#### Job item
Reproduce without alteration the portion of the lines below that opens with the line containing "You are a GUI" and closes with the line containing "Task: Click on", both of these included. Write out only those lines.

#### Data supplied
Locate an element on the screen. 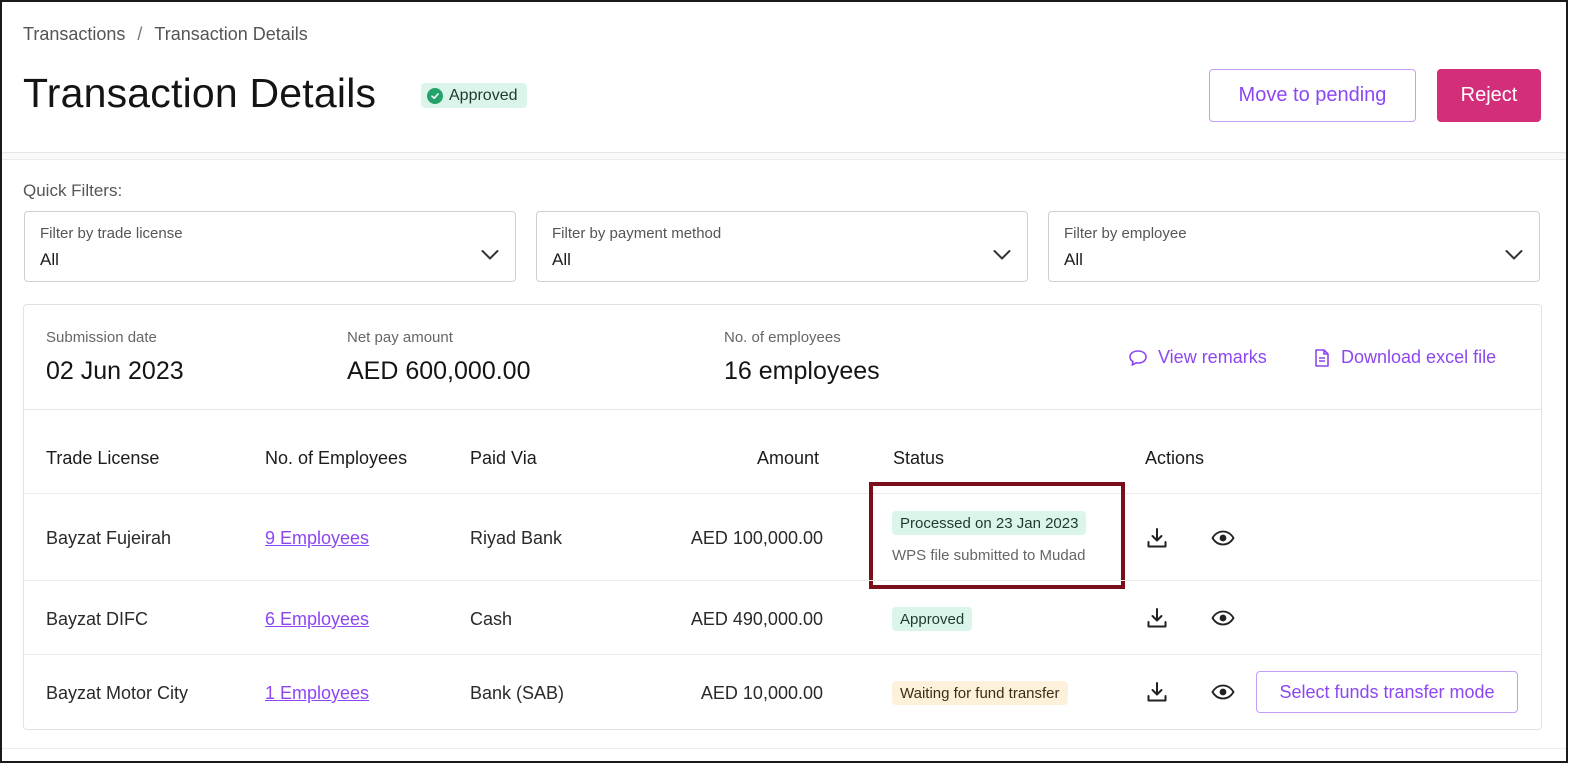 This screenshot has width=1576, height=767. employees-link: 6 Employees is located at coordinates (317, 620).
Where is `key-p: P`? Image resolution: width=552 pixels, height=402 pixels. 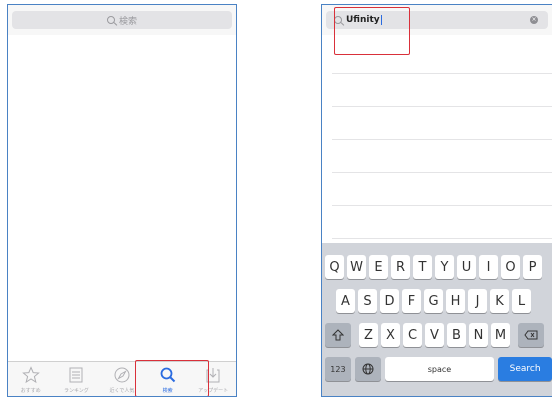 key-p: P is located at coordinates (532, 267).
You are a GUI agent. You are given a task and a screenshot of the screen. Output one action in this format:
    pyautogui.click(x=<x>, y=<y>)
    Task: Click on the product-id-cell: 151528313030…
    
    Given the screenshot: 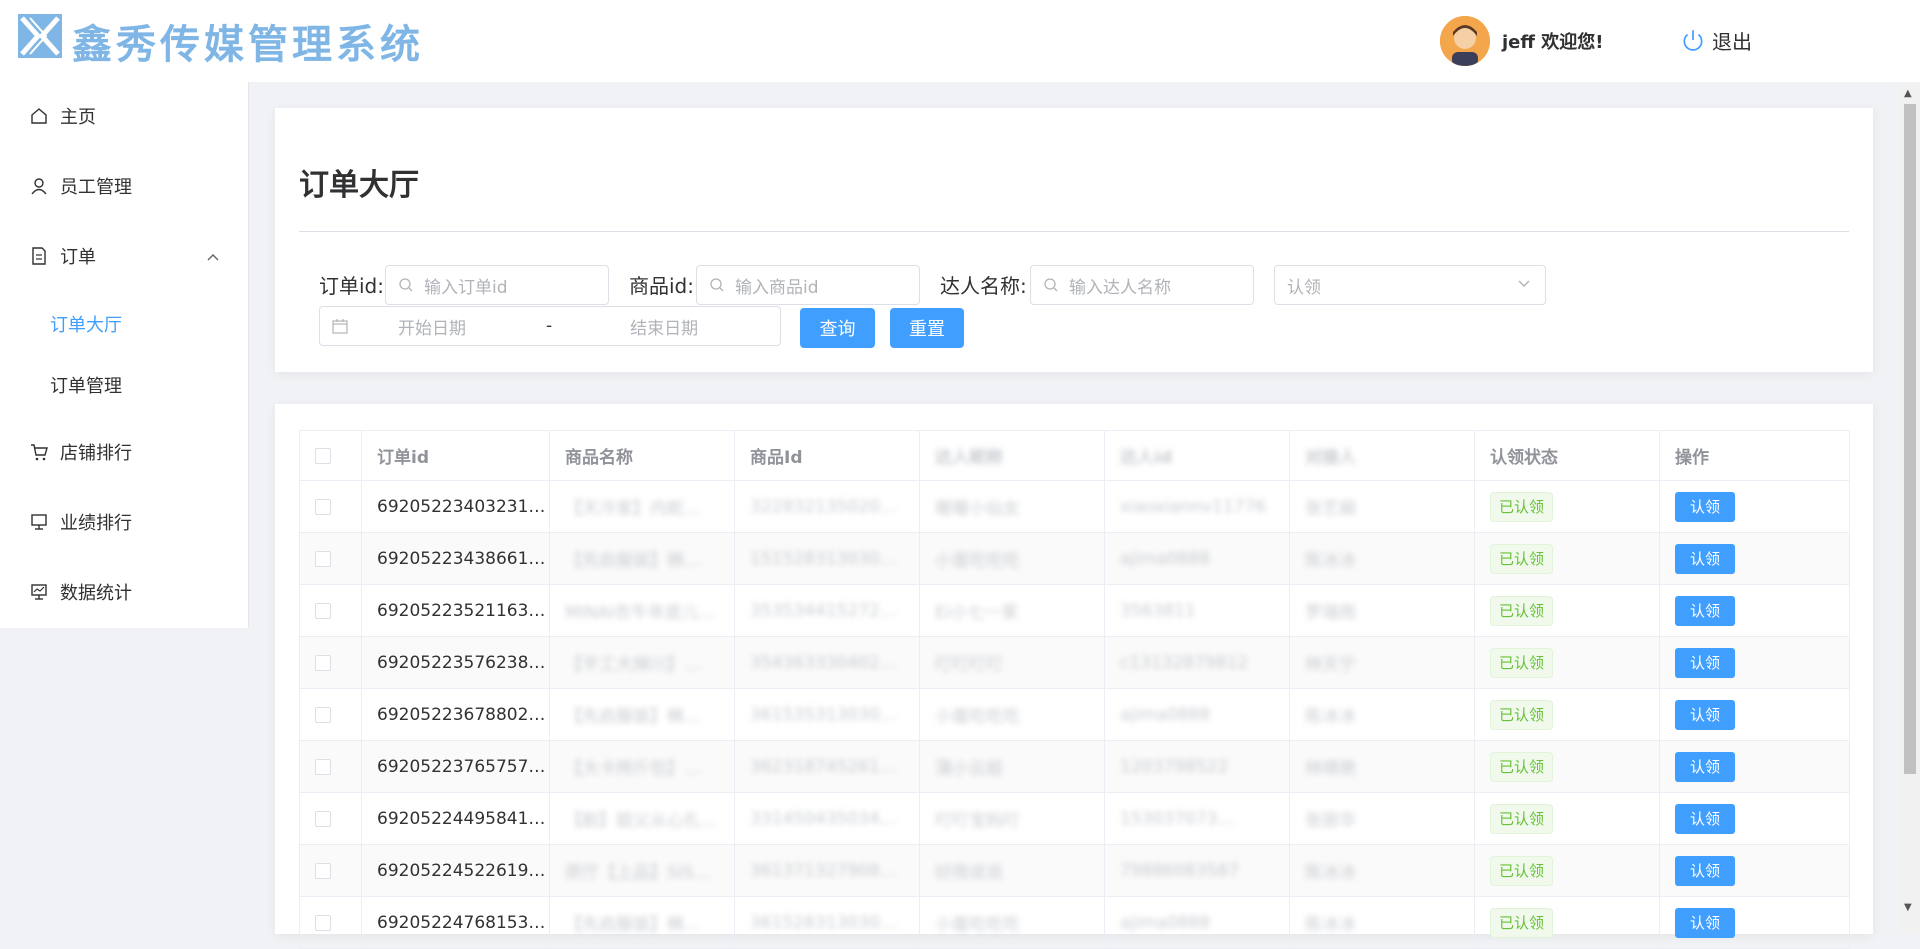 What is the action you would take?
    pyautogui.click(x=827, y=558)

#### Response to the exercise
You are a GUI agent. You are given a task and a screenshot of the screen. Output one action in this format:
    pyautogui.click(x=<x>, y=<y>)
    Task: Click on the product-id-cell: 151528313030…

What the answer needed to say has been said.